Screenshot grounding data:
»»
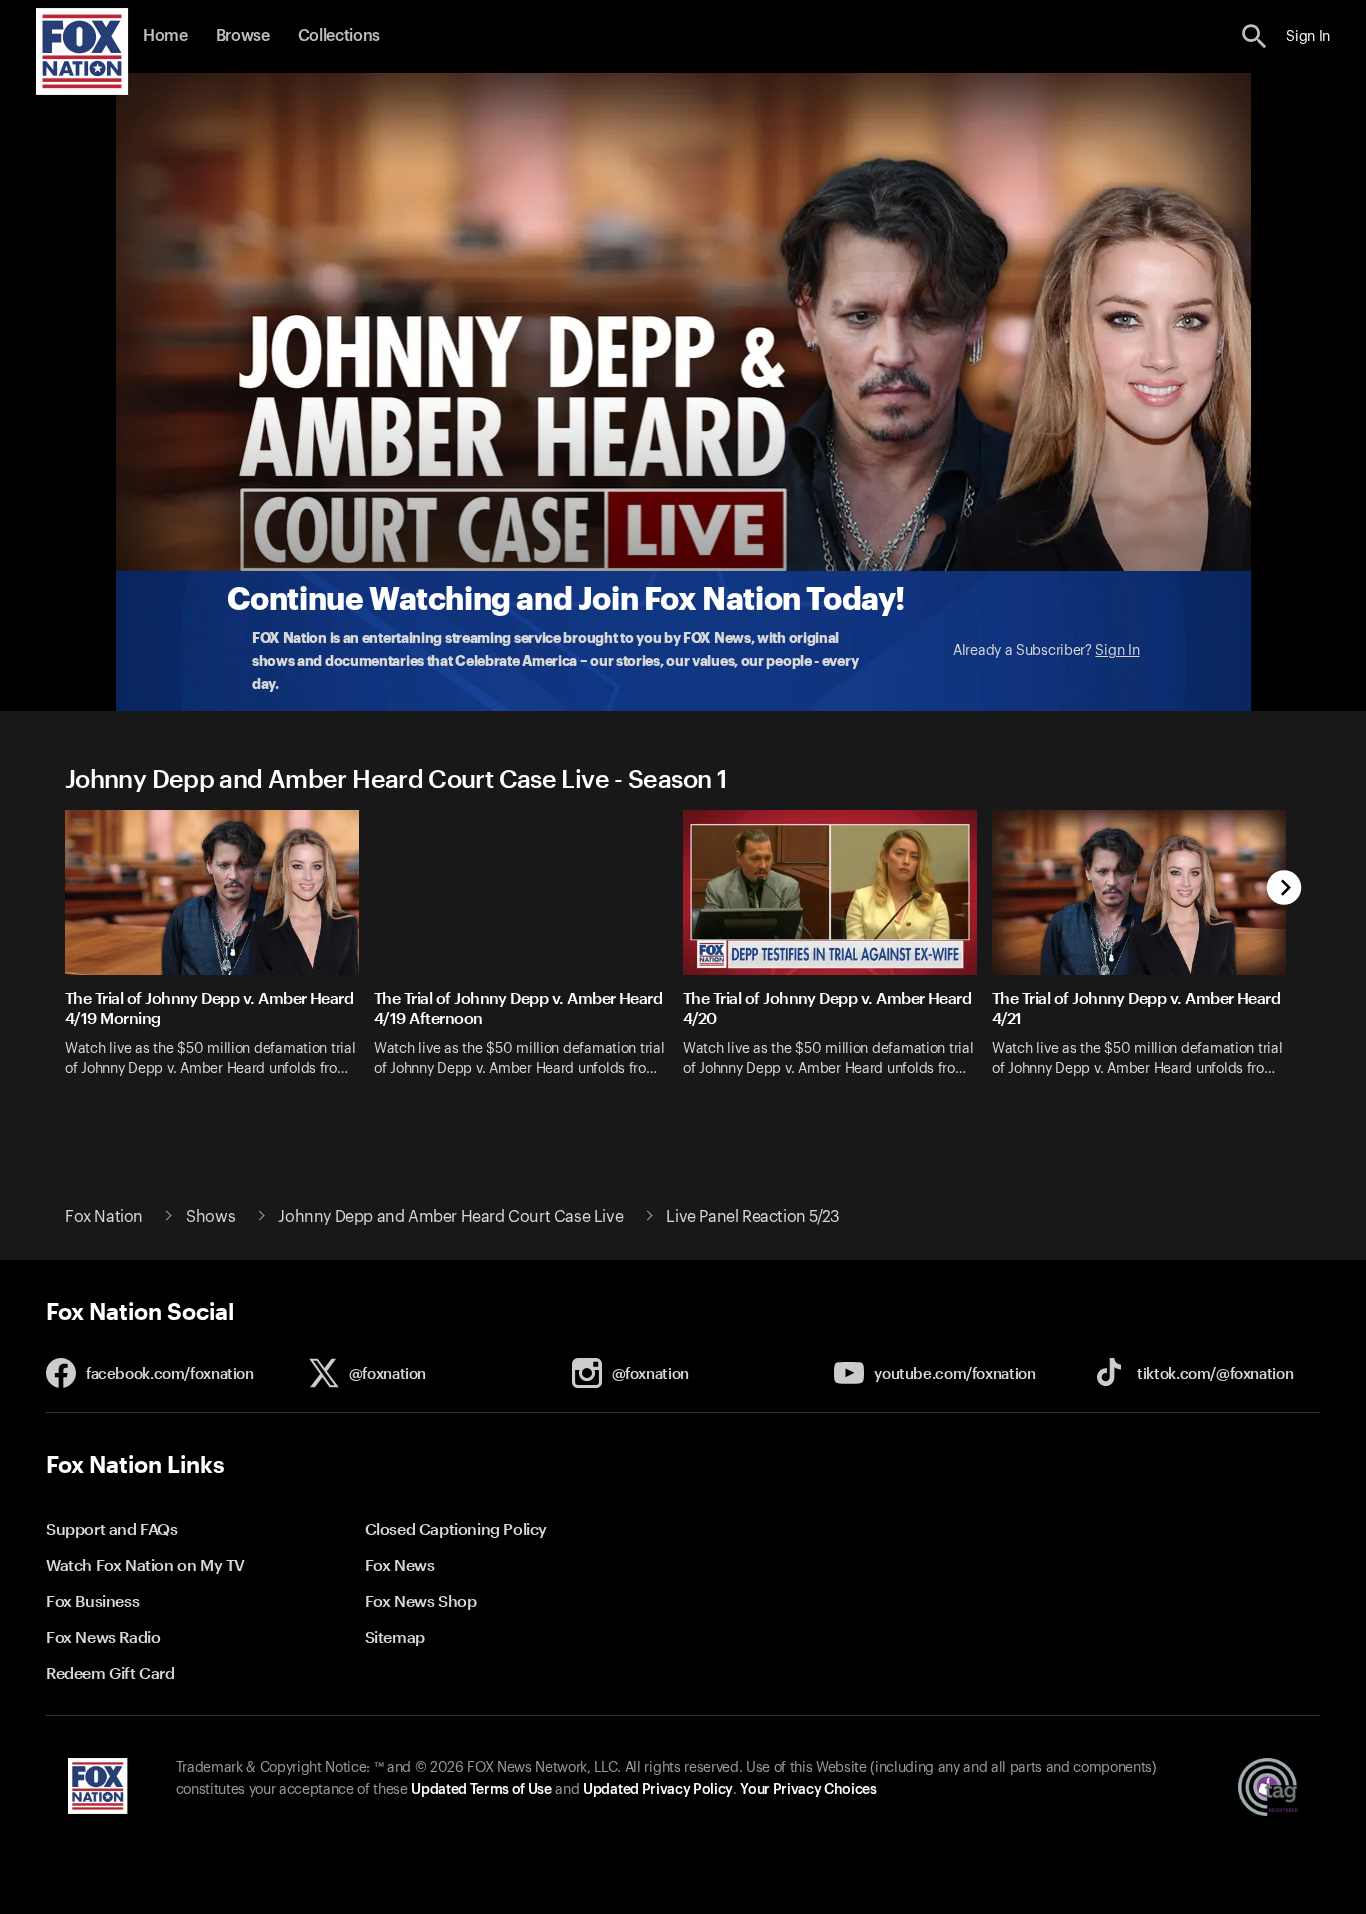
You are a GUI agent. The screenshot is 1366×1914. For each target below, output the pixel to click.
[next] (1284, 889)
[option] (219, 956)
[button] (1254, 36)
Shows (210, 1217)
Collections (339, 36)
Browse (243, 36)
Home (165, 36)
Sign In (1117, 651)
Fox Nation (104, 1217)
««
»»
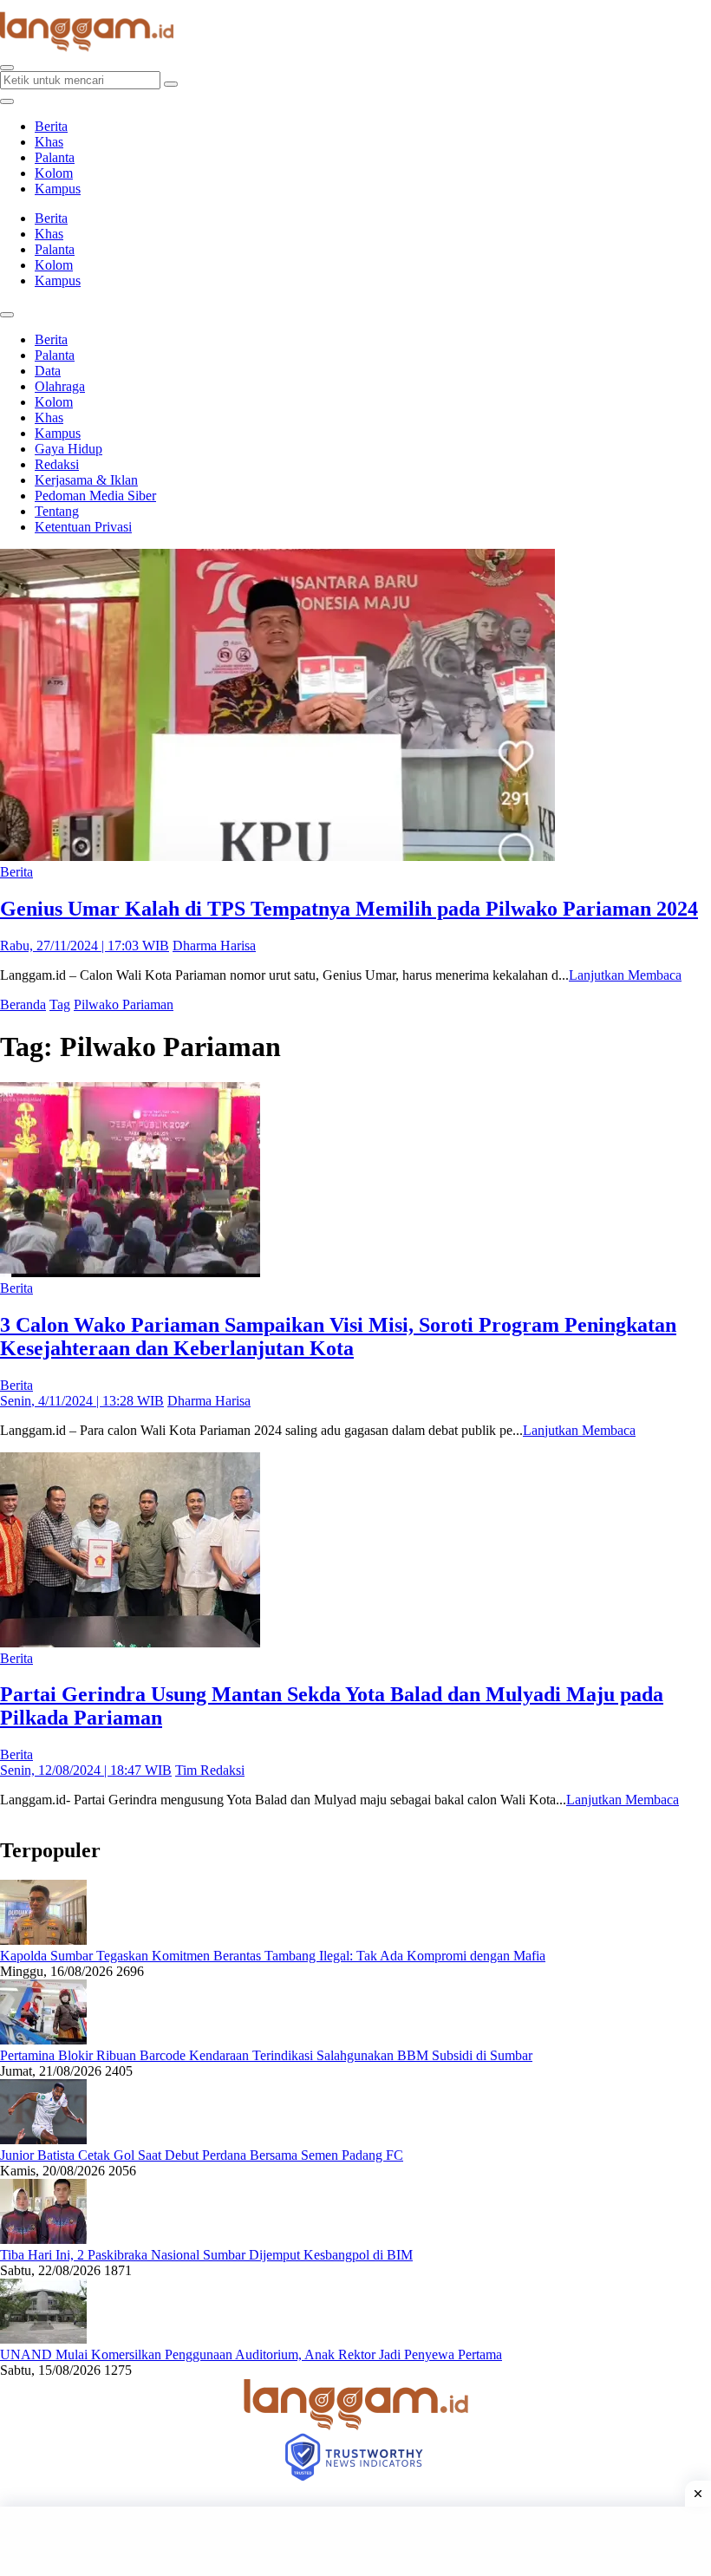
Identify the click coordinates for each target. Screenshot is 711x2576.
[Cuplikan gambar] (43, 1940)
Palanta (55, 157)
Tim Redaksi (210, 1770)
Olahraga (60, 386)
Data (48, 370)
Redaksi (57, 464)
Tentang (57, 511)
««
▶ ACTION ITEM: Exact duplication is required for the lines above, from the line that contains "You are a GUI" to the line that contains "Fox Nation (104, 1217)", inclusive; omit all others.

▶ TASK ANSWER:
You are a GUI agent. The screenshot is 1366×1914. For each target below, output the pixel to click.
[next] (1284, 889)
[option] (219, 956)
[button] (1254, 36)
Shows (210, 1217)
Collections (339, 36)
Browse (243, 36)
Home (165, 36)
Sign In (1117, 651)
Fox Nation (104, 1217)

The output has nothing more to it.